Returns to education with instrumental variables (IV/2SLS)
Following the Mincer OLS example: because educ may be endogenous (unobserved ability), we use IV/2SLS for a consistent estimate. Figures are illustrative.
Summary: use an instrument for schooling (e.g. distance to school, an education reform, regional tuition) to isolate the exogenous part and estimate an unbiased return to education.
Step 1 — Ideation
- Question: what is the true return to education after removing endogeneity?
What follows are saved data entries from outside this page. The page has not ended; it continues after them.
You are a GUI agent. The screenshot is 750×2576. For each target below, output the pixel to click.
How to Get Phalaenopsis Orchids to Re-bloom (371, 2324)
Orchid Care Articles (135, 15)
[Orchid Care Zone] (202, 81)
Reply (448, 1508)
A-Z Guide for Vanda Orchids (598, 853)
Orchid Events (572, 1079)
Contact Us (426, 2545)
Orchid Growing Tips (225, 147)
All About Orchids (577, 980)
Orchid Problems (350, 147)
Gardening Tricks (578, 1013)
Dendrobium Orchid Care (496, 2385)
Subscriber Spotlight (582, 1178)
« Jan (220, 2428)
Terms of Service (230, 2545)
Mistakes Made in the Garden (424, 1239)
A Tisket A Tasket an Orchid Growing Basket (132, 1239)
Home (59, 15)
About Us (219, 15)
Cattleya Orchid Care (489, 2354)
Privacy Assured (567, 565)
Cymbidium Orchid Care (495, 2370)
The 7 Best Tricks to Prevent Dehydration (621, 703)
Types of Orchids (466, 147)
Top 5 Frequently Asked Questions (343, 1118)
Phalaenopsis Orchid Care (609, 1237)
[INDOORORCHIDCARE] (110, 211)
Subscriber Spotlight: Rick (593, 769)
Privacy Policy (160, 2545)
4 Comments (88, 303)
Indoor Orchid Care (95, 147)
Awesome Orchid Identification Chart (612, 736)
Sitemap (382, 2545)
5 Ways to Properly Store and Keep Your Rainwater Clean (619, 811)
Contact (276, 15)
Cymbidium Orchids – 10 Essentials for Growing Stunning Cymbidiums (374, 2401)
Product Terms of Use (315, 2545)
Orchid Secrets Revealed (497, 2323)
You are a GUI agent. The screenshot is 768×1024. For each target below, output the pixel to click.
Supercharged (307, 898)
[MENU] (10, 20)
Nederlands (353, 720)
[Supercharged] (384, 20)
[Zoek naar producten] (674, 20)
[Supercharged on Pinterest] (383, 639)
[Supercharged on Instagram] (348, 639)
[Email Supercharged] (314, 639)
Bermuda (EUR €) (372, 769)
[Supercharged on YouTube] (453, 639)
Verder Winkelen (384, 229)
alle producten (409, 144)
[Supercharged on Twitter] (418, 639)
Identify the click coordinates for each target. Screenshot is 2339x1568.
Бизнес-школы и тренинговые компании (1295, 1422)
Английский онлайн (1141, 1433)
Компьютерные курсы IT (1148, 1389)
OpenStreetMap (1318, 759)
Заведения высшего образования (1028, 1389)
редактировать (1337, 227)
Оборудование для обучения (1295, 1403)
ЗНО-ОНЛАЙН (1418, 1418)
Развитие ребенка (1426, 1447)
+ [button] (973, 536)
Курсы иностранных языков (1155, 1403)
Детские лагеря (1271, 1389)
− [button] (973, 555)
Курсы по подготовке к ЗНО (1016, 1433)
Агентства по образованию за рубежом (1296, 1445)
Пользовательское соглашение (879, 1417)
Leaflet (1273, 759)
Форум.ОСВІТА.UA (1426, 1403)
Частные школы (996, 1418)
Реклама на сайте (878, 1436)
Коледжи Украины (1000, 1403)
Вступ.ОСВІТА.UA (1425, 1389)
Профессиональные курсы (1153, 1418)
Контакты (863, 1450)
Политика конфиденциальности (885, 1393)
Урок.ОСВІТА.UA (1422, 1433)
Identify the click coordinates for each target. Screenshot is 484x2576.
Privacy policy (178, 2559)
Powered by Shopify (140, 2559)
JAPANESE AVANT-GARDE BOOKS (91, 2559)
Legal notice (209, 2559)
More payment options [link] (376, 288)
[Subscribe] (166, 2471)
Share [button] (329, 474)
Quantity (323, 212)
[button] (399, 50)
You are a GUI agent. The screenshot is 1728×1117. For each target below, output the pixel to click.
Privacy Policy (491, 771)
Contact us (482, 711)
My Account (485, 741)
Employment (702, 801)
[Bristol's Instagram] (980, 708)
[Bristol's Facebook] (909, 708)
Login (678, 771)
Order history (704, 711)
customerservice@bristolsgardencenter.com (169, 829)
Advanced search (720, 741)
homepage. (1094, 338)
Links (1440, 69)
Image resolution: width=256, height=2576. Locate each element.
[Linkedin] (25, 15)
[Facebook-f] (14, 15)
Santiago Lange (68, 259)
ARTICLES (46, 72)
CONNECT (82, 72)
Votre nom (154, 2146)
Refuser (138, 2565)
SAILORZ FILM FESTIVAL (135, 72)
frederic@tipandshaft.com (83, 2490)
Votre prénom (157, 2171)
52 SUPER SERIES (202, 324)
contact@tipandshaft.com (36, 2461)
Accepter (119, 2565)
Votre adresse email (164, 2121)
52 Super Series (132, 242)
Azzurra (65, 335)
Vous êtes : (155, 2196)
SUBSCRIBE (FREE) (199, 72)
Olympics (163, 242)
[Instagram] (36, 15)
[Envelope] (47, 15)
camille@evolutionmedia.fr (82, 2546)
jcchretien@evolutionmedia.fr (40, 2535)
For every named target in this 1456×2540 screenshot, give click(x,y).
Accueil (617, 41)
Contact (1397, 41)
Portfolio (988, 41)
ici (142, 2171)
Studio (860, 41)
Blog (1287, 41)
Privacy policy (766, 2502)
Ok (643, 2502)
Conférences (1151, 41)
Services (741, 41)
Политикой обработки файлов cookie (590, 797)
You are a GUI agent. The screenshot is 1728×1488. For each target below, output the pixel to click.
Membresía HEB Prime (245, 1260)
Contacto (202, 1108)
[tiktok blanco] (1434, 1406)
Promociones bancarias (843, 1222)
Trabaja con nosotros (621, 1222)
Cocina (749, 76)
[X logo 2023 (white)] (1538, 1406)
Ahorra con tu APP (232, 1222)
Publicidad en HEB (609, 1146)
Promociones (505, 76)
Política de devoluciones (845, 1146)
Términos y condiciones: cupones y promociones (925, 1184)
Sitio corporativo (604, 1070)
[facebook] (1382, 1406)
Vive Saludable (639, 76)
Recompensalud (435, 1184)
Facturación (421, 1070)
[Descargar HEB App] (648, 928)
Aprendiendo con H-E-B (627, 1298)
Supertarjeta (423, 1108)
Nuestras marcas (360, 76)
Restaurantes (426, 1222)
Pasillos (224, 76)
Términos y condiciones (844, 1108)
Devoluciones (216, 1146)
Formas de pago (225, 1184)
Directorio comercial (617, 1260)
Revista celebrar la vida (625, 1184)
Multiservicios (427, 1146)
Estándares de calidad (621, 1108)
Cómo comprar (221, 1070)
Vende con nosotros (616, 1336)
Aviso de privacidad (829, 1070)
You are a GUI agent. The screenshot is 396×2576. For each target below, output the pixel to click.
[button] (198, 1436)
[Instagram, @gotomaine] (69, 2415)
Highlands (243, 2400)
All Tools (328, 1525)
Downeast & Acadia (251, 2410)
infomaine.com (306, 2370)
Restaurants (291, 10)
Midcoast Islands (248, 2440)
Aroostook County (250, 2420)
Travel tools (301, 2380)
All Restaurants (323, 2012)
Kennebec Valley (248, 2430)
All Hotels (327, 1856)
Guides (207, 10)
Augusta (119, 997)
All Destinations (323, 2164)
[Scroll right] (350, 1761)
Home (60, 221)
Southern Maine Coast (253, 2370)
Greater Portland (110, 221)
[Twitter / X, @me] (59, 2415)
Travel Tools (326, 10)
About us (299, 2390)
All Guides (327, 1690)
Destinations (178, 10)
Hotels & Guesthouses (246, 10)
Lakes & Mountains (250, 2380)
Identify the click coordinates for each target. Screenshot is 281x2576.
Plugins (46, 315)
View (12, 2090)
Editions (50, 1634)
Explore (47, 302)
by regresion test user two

Step 2 — Literature Review
Returns-to-schooling literature using IV (Card 1995; Angrist–Krueger 1991 — quarter of birth); discuss instrument validity.
Step 3 — Data Collection
| Role | Variable | Example |
|---|---|---|
| Dependent | lnwage | log wage |
| Endogenous | educ | years of schooling |
| Instrument | distance_to_school | distance to the nearest school |
| Exogenous | exper, gender, region | controls |
Step 4 — Modeling
Choose the IV & simultaneous equations family → IV/2SLS; declare the endogenous educ and the instrument :
Illustrative results (format — not real results):
| OLS | IV/2SLS | |
|---|---|---|
| educ | 0.082*** | 0.104*** |
| First-stage F | — | 24.5 (> 10 ⇒ strong instrument) |
| Hansen J (p) | — | 0.31 (instruments valid) |
| Durbin-Wu-Hausman (p) | — | 0.04 ⇒ endogeneity present, IV needed |
Sample interpretation: IV gives a higher return than OLS (0.104 vs 0.082) — consistent with much of the literature; F > 10 and a non-rejected Hansen ⇒ the instrument is acceptable.
- Stata
- R
- Python
* ── IV/2SLS: returns to education ─────────────────
* Endogenous: educ | Instruments: near_college, parent_educ
ivregress 2sls lnwage exper exper2 ///
(educ = near_college parent_educ), first robust
* ── Diagnostics ───────────────────────────────────
estat firststage // First-stage F-statistic
estat endogenous // Durbin-Wu-Hausman test
estat overid // Sargan / Hansen J test
# ── IV/2SLS: returns to education ─────────────────
library(AER)
model_iv <- ivreg(
lnwage ~ educ + exper + exper2 |
near_college + parent_educ + exper + exper2,
data = df
)
# Summary with all diagnostics
# (Weak instruments, Wu-Hausman, Sargan)
summary(model_iv, diagnostics = TRUE)
# ── IV/2SLS: returns to education ─────────────────
from linearmodels.iv import IV2SLS
dep = df["lnwage"]
exog = df[["exper", "exper2"]]
endog = df[["educ"]]
instr = df[["near_college", "parent_educ"]]
results = IV2SLS(dep, exog, endog, instr).fit(
cov_type="robust"
)
print(results)
# Check first_stage.diagnostics for F-stat
Step 5 — Reporting
Export a report + replication code; report the first-stage F, the endogeneity test and overidentification.